Yuri Gusakov

Personal information
- Full name: Yuri Mikhailovich Gusakov
- Date of birth: 16 April 1969 (age 55)
- Place of birth: Moscow, Russian SFSR
- Height: 1.85 m (6 ft 1 in)
- Position(s): Forward/Midfielder

Team information
- Current team: FC Zenit St. Petersburg (administrator)

Senior career*
- Years: Team / Apps / (Gls)
- 1988: PFC CSKA-2 Moscow / 0 / (0)
- 1989: FC Spartak Kostroma / 26 / (6)
- 1990: FC Geolog Tyumen / 22 / (1)
- 1991–1992: FC Zenit St. Petersburg / 39 / (7)
- 1993: FC Zenit-2 St. Petersburg / 6 / (5)
- 1993: Wormatia Worms / 13 / (1)
- 1994–1995: FC Tekstilshchik Kamyshin / 11 / (0)

Managerial career
- 1997–2001: FC Zenit St. Petersburg (administrator)
- 2002–2003: FC Zenit St. Petersburg (director)
- 2004: FC Metalurh Donetsk (administrator)
- 2005–: FC Zenit St. Petersburg (administrator)

= Yuri Gusakov =

Russian footballer, official, and administrator

Yuri Mikhailovich Gusakov (Юрий Михайлович Гусаков; born 16 April 1969) is a Russian professional football official and a former player.
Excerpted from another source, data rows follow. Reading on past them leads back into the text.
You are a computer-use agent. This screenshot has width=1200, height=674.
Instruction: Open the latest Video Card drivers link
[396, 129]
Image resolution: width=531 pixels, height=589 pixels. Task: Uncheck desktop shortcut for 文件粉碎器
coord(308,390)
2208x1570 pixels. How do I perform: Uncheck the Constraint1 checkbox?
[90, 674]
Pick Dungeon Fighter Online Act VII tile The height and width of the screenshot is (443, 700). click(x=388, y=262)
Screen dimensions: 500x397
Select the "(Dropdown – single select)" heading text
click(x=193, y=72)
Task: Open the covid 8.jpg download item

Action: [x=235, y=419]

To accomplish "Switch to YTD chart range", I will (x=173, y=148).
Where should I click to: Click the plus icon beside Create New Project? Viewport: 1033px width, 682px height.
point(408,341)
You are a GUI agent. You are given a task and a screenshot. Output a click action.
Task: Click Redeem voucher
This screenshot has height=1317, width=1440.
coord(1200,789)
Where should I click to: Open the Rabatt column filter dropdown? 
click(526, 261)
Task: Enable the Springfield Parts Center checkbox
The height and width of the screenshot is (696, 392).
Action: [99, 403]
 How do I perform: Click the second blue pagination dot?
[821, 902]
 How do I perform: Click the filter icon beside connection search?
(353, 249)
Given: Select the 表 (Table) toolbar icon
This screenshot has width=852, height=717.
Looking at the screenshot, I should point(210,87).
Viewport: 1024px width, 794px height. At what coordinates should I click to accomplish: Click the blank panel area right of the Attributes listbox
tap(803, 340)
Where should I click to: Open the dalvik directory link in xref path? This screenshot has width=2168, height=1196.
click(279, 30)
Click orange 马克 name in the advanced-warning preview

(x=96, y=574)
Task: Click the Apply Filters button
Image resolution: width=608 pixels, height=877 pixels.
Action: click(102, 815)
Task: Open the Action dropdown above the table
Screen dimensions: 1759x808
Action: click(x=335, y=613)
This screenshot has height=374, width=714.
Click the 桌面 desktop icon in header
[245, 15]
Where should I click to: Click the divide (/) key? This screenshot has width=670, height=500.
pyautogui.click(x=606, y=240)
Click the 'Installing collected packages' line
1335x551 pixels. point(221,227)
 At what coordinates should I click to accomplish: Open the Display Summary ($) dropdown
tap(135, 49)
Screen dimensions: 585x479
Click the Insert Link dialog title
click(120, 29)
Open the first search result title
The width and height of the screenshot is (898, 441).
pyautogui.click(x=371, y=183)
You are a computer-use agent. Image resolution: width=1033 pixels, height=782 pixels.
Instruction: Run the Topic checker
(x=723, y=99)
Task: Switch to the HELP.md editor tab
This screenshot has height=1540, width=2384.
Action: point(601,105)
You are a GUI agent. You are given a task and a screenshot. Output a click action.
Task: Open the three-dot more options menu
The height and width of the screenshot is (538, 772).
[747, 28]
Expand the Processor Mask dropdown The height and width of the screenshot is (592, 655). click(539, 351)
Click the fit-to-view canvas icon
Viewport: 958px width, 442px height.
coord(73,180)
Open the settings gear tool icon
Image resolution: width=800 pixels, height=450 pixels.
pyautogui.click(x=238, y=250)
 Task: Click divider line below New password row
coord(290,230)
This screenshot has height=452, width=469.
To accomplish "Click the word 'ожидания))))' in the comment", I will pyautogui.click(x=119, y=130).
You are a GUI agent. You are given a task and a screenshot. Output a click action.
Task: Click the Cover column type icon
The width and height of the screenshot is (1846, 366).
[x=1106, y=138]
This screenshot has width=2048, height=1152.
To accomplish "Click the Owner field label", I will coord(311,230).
He works as an administrator with FC Zenit St. Petersburg.

==Playing career==
He made his professional debut in the Soviet Second League in 1989 for FC Spartak Kostroma. He played 1 game and scored 1 goal in the UEFA Cup 1994–95 for FC Tekstilshchik Kamyshin.